__Given passage__.
****************
Trinidad was first explored by Spanish and Mexican traders, who liked its proximity to the Santa Fe Trail. It was founded in 1862 soon after coal was discovered in the region. This led to an influx of immigrants eager to capitalize on this natural resource. By the late 1860s, the town had about 1,200 residents. Trinidad was officially incorporated in 1876, just a few months before Colorado became a state. In 1878 the Atchison, Topeka and Santa Fe Railway reached Trinidad, making it easier for goods to be shipped from distant locations. In the 1880s Trinidad became home to a number of well-known people, including Bat Masterson, who briefly served as the town's marshal in 1882. By 1900 Trinidad's population had grown to 7,500 and it had two English-language newspapers and one in Spanish. In 1885, Holy Trinity Catholic Church was constructed.

In the early 1900s, Trinidad became nationally known for having the first woman sports editor of a newspaper, Ina Eloise Young. Her expertise was in baseball, and in 1908 she was the only woman sportswriter to cover the World Series. During the same time, Trinidad was home to a popular semiprofessional baseball team that was briefly coached by Damon Runyon.

On August 7, 1902, the Bowen Town coal mine, six miles north of Trinidad, experienced a horrific gas explosion, killing 13 miners. It was one of the worst mining disasters so far in the state; conditions in the mine provided the impetus for several labor strikes. At one point in late 1903, an estimated 3,000 miners, members of the United Mine Workers of America, went on strike. In 1904 Trinidad experienced several disasters. In mid-January a fire destroyed two blocks of the town's business section, causing more than $75,000 in damages. In late September, the Trinidad area and the region along the Purgatoire River endured an unusually heavy rainstorm, leading to severe flooding; the flood destroyed the Santa Fe railroad station, wiped out every bridge in town, and caused several hundred thousand dollars' worth of property damage. As Trinidad continued to grow, a number of new construction projects began in the downtown area, including a new library, a new city hall, an opera house, and a new hotel.

Trinidad became the a focal point of the 1913-1914 United Mine Workers of America strike against the Rockefeller-owned Colorado Fuel & Iron company, which has come to be known as the Colorado Coalfield War. The Colorado and Southern Railway stop that connected Trinidad with Denver and Walsenburg made the town strategically important for both the strikers and Colorado National Guard. On April 20, 1914, just 18 miles north of town, the events of the Ludlow Massacre occurred.
****************
__Tasks to carry out__.
- a) Repeat the passage on Trinidad's history between "Trinidad became the" and "Ludlow Massacre occurred.", inclusive.
- b) According to the passage on Trinidad's history, how many miners died in the Bowen Town coal mine explosion on August 7, 1902?
The records that come after the passage on Trinidad's history are separate material.

__Dataset entries__.
****************
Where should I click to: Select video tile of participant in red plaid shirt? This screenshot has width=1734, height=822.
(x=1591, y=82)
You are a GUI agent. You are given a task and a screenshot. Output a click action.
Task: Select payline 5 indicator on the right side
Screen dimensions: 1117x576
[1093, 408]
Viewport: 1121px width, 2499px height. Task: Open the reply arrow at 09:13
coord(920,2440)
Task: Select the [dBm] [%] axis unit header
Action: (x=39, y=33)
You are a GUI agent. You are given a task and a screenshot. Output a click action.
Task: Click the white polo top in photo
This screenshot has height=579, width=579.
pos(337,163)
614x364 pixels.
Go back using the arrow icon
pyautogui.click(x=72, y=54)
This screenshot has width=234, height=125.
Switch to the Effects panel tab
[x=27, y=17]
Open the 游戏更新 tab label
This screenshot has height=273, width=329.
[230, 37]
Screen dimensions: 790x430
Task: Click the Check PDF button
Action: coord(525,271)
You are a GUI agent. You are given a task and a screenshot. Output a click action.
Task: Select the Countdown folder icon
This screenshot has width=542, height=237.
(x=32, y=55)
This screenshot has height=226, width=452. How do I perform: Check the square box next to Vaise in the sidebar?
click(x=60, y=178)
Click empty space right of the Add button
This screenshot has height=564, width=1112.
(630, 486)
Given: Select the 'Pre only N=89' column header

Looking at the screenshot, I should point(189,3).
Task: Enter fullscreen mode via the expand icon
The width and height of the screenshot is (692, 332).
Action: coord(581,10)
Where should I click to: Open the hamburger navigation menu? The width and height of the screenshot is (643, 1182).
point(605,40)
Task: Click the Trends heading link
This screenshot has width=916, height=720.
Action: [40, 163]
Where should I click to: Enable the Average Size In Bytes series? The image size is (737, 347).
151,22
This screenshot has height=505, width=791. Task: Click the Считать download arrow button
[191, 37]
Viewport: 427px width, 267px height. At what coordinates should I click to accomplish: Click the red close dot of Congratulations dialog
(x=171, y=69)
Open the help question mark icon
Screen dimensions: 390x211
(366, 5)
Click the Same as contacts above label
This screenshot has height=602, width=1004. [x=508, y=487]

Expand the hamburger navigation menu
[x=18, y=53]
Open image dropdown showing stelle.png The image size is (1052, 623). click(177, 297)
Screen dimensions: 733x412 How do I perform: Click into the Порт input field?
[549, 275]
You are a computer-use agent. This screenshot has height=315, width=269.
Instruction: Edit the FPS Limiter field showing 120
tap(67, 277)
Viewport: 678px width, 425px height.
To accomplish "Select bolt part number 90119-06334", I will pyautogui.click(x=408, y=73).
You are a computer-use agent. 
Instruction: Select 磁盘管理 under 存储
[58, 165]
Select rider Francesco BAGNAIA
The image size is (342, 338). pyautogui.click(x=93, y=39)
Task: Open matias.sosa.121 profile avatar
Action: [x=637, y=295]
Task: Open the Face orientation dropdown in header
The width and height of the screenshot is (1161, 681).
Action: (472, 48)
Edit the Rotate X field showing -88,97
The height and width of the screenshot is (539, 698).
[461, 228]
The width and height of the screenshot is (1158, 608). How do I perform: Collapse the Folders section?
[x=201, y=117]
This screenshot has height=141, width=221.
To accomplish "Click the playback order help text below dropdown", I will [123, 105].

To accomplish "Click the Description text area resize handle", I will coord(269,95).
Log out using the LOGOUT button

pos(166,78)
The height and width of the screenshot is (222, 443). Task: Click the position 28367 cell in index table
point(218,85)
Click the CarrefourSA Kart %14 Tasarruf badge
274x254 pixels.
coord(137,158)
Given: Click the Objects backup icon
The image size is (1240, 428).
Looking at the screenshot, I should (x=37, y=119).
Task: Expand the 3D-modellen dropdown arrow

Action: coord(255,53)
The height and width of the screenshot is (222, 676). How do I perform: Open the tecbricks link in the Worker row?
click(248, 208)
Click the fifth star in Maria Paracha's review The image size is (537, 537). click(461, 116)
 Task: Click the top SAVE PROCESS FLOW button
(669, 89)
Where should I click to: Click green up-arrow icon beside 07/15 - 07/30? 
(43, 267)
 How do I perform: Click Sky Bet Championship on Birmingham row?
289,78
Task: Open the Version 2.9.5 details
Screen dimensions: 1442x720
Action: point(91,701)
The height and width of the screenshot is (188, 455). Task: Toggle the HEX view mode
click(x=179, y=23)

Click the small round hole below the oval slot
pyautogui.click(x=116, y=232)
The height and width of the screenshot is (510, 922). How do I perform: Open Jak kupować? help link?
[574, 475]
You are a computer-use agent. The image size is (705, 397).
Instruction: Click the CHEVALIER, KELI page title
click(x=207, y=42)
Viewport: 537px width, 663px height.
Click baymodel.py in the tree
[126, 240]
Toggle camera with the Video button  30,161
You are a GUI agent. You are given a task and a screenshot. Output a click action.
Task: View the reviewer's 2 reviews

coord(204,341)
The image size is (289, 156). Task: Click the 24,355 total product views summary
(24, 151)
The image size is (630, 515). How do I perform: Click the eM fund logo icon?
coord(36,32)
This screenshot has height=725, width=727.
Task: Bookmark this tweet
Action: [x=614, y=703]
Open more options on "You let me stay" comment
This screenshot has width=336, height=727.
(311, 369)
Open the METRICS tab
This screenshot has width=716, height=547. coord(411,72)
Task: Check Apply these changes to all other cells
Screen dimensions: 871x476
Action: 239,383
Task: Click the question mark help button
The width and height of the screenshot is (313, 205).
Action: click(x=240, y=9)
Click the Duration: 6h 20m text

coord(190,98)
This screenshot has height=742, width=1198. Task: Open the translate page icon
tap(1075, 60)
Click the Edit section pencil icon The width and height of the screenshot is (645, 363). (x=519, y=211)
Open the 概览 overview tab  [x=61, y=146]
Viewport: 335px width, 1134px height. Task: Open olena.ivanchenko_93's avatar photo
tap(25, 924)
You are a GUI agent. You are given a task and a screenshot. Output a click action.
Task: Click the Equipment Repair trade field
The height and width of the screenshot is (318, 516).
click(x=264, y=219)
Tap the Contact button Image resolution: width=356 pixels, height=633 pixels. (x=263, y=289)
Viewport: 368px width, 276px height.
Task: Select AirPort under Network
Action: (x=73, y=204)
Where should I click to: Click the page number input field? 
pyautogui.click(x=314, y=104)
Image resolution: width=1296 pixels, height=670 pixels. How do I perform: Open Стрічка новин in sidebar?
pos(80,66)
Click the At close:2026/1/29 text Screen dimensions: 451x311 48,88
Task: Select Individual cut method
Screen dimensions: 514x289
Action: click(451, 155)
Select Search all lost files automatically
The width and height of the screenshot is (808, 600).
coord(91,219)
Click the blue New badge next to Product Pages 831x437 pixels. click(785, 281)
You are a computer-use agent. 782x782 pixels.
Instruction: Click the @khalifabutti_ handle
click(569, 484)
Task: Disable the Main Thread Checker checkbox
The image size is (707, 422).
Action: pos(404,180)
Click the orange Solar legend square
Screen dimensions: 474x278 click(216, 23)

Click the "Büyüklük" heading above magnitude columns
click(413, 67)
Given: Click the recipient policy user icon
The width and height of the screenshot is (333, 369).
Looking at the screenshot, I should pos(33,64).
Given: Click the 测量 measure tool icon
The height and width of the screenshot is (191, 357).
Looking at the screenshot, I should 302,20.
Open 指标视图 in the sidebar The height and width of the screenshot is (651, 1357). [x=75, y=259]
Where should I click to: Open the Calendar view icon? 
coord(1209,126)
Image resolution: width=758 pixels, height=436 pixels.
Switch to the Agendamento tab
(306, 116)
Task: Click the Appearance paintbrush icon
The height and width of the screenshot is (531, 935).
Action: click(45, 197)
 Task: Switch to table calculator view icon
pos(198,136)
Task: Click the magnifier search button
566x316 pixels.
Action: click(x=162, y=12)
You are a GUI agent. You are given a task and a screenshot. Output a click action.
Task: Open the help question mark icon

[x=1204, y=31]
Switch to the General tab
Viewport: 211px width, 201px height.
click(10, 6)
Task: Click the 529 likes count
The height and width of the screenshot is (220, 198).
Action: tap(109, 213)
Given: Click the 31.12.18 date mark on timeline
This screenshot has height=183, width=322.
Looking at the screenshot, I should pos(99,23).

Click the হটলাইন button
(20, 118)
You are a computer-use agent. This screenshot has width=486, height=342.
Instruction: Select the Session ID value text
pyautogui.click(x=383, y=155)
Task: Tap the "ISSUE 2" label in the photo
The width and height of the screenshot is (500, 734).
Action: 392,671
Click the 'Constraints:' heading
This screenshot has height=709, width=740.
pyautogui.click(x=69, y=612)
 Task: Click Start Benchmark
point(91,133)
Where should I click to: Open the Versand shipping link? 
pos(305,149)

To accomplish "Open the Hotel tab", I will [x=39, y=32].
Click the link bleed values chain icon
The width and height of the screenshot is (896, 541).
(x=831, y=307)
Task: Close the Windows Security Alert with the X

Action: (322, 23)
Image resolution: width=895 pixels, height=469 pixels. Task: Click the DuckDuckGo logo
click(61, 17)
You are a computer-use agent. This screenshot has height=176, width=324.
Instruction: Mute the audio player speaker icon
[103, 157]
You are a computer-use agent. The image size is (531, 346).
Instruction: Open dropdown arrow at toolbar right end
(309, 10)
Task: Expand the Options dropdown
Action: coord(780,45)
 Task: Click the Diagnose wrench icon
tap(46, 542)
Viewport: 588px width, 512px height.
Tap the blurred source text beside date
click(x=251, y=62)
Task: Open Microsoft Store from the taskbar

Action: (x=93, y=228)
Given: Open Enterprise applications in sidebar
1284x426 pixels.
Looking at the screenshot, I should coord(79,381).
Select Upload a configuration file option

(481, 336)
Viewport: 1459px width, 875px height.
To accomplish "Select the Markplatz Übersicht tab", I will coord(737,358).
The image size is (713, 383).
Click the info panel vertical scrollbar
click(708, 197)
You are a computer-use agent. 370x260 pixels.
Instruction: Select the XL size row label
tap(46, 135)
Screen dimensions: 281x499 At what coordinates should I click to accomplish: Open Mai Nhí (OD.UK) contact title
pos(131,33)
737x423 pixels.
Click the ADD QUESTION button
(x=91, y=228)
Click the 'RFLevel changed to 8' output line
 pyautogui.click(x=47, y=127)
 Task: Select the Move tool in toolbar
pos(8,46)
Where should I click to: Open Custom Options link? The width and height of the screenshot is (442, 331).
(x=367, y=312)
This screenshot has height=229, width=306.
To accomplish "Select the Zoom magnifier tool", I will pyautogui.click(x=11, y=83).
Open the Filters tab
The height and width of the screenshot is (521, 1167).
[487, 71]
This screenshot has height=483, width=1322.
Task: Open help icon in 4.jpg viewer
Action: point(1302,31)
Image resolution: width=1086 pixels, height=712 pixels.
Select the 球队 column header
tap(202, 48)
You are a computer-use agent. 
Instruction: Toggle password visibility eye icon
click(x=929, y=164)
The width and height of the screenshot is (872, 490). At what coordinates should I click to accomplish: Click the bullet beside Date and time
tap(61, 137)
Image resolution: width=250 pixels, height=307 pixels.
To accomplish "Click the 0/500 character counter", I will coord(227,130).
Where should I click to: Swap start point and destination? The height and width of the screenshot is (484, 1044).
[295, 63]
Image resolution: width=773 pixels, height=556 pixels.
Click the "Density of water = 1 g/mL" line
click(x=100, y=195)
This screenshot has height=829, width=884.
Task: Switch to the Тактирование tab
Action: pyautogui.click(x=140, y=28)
****************
__Replies__.
- a)
Trinidad became the a focal point of the 1913-1914 United Mine Workers of America strike against the Rockefeller-owned Colorado Fuel & Iron company, which has come to be known as the Colorado Coalfield War. The Colorado and Southern Railway stop that connected Trinidad with Denver and Walsenburg made the town strategically important for both the strikers and Colorado National Guard. On April 20, 1914, just 18 miles north of town, the events of the Ludlow Massacre occurred.

- b) 13 miners died.